WORK REQUIRED:
Look in the material below for the line with "Given: Select the" and the line with "Task: Click the Clinical Partners logo icon", then set down exactly those two lines and all lines between, nothing more.
##### PROVIDED INFORMATION
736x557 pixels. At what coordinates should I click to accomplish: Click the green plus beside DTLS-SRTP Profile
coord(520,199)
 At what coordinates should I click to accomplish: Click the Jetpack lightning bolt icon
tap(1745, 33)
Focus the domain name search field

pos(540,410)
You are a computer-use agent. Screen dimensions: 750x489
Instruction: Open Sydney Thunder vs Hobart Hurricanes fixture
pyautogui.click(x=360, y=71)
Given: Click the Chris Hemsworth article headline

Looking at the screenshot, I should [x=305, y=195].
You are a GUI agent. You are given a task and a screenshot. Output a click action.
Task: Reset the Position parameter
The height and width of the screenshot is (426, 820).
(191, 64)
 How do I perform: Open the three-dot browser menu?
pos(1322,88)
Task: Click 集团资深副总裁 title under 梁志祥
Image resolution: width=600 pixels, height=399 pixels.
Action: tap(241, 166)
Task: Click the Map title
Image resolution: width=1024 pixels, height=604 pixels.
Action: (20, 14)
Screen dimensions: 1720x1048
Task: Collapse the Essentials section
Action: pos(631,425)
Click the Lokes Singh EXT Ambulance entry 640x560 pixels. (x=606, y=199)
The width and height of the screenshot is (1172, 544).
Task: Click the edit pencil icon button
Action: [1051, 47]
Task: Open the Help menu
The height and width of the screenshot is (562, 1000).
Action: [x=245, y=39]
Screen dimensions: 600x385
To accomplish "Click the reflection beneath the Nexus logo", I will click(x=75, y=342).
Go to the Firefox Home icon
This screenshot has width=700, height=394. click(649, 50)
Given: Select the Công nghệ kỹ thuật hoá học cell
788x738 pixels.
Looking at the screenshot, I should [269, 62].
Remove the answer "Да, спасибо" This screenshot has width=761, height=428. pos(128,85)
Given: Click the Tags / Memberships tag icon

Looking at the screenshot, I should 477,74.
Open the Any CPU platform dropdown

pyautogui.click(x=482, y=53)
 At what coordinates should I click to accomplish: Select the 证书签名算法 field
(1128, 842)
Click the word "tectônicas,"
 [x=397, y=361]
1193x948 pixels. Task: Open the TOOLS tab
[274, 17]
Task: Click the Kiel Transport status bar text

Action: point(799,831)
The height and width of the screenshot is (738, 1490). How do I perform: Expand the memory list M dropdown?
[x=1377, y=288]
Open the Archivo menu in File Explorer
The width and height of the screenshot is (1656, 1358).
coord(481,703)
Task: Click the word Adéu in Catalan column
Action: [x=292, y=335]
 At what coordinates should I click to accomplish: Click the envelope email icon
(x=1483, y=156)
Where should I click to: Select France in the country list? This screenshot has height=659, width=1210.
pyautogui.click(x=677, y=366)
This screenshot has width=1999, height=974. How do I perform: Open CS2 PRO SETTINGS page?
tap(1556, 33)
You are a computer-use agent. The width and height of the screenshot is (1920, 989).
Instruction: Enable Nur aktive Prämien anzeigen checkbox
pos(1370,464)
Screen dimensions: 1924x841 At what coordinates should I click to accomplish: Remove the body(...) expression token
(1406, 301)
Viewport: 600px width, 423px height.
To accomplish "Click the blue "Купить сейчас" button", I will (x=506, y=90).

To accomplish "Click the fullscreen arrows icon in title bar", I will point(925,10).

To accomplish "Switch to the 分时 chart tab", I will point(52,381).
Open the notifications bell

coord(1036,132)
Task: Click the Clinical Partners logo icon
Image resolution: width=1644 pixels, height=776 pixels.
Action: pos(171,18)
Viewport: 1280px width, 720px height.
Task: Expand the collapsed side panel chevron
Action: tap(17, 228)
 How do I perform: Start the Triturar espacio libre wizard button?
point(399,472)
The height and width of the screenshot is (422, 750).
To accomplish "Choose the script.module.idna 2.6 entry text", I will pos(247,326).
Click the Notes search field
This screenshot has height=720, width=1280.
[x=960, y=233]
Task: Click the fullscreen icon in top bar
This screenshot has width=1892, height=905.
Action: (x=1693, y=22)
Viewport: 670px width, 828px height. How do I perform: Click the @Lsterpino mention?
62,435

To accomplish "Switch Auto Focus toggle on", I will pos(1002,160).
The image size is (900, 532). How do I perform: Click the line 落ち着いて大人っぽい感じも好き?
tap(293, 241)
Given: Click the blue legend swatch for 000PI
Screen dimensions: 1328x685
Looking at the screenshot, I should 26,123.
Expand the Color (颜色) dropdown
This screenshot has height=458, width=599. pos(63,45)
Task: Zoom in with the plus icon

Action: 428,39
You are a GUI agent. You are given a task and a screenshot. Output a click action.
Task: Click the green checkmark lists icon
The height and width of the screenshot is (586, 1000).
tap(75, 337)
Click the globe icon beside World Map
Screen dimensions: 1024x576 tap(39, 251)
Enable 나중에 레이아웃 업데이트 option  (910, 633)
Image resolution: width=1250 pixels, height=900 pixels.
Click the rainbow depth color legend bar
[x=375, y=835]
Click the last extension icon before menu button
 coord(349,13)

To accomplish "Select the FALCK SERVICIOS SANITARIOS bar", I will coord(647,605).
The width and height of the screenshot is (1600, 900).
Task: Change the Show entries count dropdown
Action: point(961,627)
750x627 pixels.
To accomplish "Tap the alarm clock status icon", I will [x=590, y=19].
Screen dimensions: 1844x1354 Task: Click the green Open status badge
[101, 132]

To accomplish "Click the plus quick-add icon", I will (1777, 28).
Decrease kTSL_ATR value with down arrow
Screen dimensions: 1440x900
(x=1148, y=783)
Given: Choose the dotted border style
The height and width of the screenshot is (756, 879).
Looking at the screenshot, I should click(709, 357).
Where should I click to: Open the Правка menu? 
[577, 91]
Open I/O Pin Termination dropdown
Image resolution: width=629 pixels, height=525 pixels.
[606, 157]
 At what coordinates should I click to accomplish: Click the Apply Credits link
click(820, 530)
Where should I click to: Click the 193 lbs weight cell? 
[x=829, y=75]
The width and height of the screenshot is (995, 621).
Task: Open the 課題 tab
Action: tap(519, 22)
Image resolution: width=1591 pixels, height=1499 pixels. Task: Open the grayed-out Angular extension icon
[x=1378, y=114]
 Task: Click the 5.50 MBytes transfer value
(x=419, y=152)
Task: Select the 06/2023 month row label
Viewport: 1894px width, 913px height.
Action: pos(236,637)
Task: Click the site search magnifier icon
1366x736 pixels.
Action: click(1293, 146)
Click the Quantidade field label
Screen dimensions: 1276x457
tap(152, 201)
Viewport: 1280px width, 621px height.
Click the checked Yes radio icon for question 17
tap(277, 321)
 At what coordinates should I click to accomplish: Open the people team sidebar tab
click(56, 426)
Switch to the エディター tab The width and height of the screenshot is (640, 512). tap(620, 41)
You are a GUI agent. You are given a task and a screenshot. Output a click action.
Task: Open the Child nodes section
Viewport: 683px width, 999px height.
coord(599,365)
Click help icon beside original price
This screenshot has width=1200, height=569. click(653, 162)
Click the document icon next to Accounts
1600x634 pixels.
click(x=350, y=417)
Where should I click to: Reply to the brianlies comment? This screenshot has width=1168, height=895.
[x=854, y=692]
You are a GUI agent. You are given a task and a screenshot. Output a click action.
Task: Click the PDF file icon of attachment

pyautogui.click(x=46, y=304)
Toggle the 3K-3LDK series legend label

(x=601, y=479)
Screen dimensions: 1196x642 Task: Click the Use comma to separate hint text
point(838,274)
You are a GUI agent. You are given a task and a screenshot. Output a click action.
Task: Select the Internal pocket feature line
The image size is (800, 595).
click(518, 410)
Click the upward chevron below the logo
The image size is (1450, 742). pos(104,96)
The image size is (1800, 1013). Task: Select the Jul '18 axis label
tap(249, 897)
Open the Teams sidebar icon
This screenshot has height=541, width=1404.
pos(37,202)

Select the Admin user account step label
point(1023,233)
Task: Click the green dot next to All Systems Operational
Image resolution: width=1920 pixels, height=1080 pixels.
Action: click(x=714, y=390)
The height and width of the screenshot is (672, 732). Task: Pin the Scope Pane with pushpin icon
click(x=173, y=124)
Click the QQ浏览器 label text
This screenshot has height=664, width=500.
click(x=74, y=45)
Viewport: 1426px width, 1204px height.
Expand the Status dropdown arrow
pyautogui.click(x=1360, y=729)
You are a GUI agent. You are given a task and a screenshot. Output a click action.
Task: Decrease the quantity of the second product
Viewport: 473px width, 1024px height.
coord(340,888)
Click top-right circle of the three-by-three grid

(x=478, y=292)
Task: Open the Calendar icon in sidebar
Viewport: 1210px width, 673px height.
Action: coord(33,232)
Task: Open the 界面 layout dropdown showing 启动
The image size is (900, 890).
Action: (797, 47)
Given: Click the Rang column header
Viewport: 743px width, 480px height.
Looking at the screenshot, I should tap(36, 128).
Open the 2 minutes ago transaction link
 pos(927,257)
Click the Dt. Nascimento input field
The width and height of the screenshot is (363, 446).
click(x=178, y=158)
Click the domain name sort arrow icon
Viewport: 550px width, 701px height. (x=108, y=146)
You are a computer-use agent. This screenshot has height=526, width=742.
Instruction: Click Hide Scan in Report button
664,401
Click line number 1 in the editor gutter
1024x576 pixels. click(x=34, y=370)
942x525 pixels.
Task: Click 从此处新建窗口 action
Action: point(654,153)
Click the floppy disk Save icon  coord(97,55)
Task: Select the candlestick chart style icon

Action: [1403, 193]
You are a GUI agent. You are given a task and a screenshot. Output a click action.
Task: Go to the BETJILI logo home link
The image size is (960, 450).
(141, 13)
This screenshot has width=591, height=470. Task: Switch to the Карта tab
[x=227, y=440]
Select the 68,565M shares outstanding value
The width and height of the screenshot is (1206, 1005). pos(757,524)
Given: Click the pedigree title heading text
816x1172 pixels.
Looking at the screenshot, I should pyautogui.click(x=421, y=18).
##########
TASK SOLUTION:
Given: Select the Công nghệ kỹ thuật hoá học cell
788x738 pixels.
Looking at the screenshot, I should [269, 62].
Remove the answer "Да, спасибо" This screenshot has width=761, height=428. pos(128,85)
Given: Click the Tags / Memberships tag icon

Looking at the screenshot, I should 477,74.
Open the Any CPU platform dropdown

pyautogui.click(x=482, y=53)
 At what coordinates should I click to accomplish: Select the 证书签名算法 field
(1128, 842)
Click the word "tectônicas,"
 [x=397, y=361]
1193x948 pixels. Task: Open the TOOLS tab
[274, 17]
Task: Click the Kiel Transport status bar text

Action: point(799,831)
The height and width of the screenshot is (738, 1490). How do I perform: Expand the memory list M dropdown?
[x=1377, y=288]
Open the Archivo menu in File Explorer
The width and height of the screenshot is (1656, 1358).
coord(481,703)
Task: Click the word Adéu in Catalan column
Action: [x=292, y=335]
 At what coordinates should I click to accomplish: Click the envelope email icon
(x=1483, y=156)
Where should I click to: Select France in the country list? This screenshot has height=659, width=1210.
pyautogui.click(x=677, y=366)
This screenshot has width=1999, height=974. How do I perform: Open CS2 PRO SETTINGS page?
tap(1556, 33)
You are a computer-use agent. The width and height of the screenshot is (1920, 989).
Instruction: Enable Nur aktive Prämien anzeigen checkbox
pos(1370,464)
Screen dimensions: 1924x841 At what coordinates should I click to accomplish: Remove the body(...) expression token
(1406, 301)
Viewport: 600px width, 423px height.
To accomplish "Click the blue "Купить сейчас" button", I will (x=506, y=90).

To accomplish "Click the fullscreen arrows icon in title bar", I will point(925,10).

To accomplish "Switch to the 分时 chart tab", I will point(52,381).
Open the notifications bell

coord(1036,132)
Task: Click the Clinical Partners logo icon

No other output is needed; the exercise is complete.